Agents such as sedatives and general anaesthetics are potentially dangerous in liver disease mainly due to impairment of detoxification.

In the case of halothane, a hepatitis may follow its use especially in the obese, in smokers and in middle aged females and if a halothane anaesthetic has been given in the last 3 months. The precise mechanism is not known. The newer agents e.g. enflurane, sevoflurane are less hepatotoxic and as a result the use of halothane has waned.

 

A patient with a history or signs suggestive of a liver disorder or a high alcohol intake which might potentially cause liver damage should have blood taken for liver function tests (LFT's) and clotting studies.

These should be carried out prior to GA or surgery. Severe bleeding can occur after dental extractions in patients with chronic liver disease so the clotting status must be tested.

Relative analgesia is preferred to sedation with a benzodiazepine. A specialist anaesthetist is required even if GA is acceptable.

 

In many liver diseases brain metabolism is altered and it therefore becomes more sensitive to certain drugs. Encephalopathy can be triggered by sedatives or opiates. In obstructive jaundice, the main risk is bleeding due to vitamin K malabsorption.
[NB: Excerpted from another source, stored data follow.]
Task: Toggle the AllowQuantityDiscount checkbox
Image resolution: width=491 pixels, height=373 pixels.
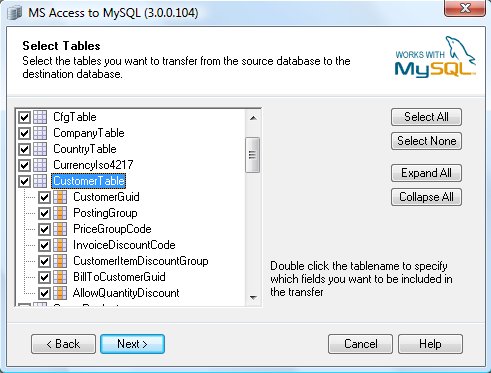Action: click(x=44, y=293)
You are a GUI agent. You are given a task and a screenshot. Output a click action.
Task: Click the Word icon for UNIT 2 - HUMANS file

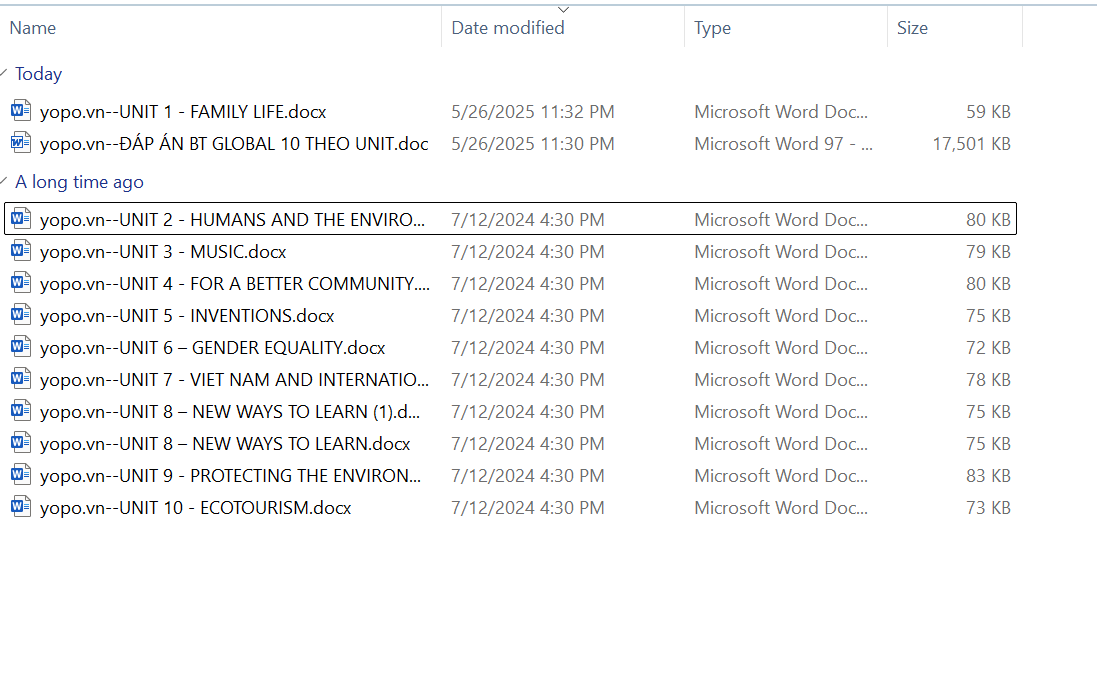21,219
If surgery is required in such patients, intravenous vitamin K may be required for several days beforehand to correct any bleeding tendency.

Any patient with jaundice has an increased risk of bleeding excessively following any surgical procedure including dental extractions. A peri-operative infusion of fresh frozen plasma will often be required.
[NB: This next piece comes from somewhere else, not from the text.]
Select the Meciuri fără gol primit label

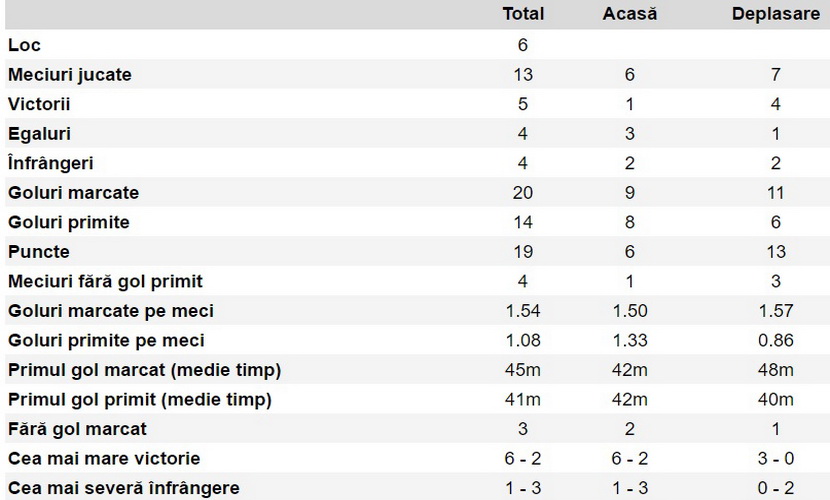point(105,281)
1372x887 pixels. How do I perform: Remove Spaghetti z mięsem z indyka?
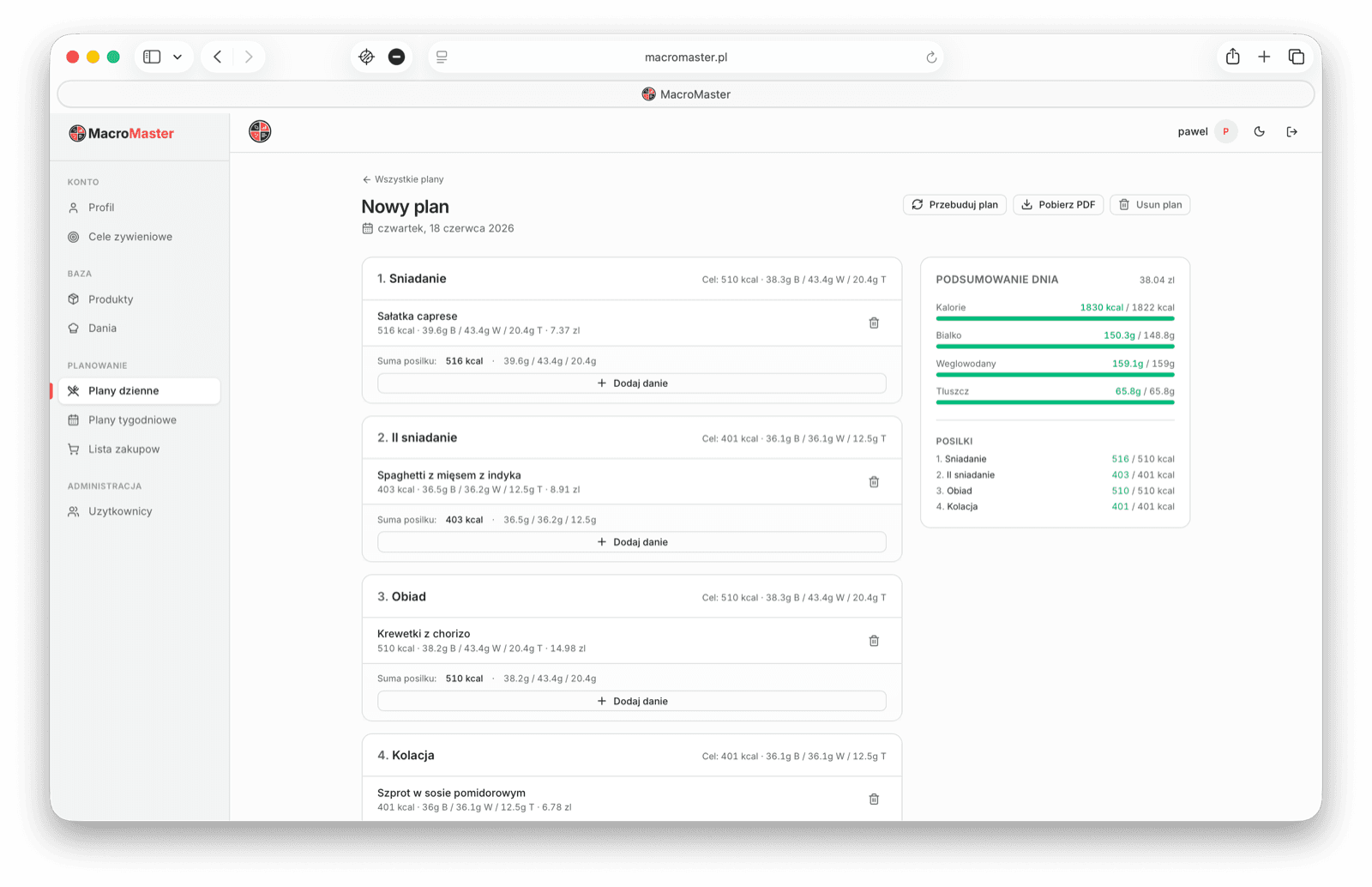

If the patient is severely jaundiced a GA may precipitate renal failure, the Hepato-Renal Syndrome. The risk is decreased if the patient is well hydrated with intravenous fluids and given the osmotic diuretic mannitol to ensure a good urine flow pre, per and post-operatively.

 

Local anaesthesia is not entirely safe in patients with hepatic impairment.

Most of the amide local anaesthetics used in dental practice undergo biotransformation in the liver. Articaine is metabolised partly in plasma and prilocaine receives some metabolism in the lungs.9

However, the liver is the main site of metabolic activity.

All of an injected dose of local anaesthetic will eventually reach the circulation and if metabolism is affected the concentration in plasma will slowly increase. Only about 2% of the drug will be excreted unchanged. This may lead to signs of CNS toxicity with relatively low doses of the anaesthetic, as little as two cartridges in an adult patient may be too much if liver disease is severe.

 

If possible a full dental assessment should be carried out prior to a liver transplant particularly since post-operatively the patient will be immunosuppressed. Invasive dental treatment should only be carried out after consultation with the patient's physician. After transplantation no elective dental treatment should be carried out for the first three months. GA, if needed, must be carried out in units with the required expertise.

 

Dental sedation should only be performed in specialist units for patients with significant liver disease as small doses can lead to coma.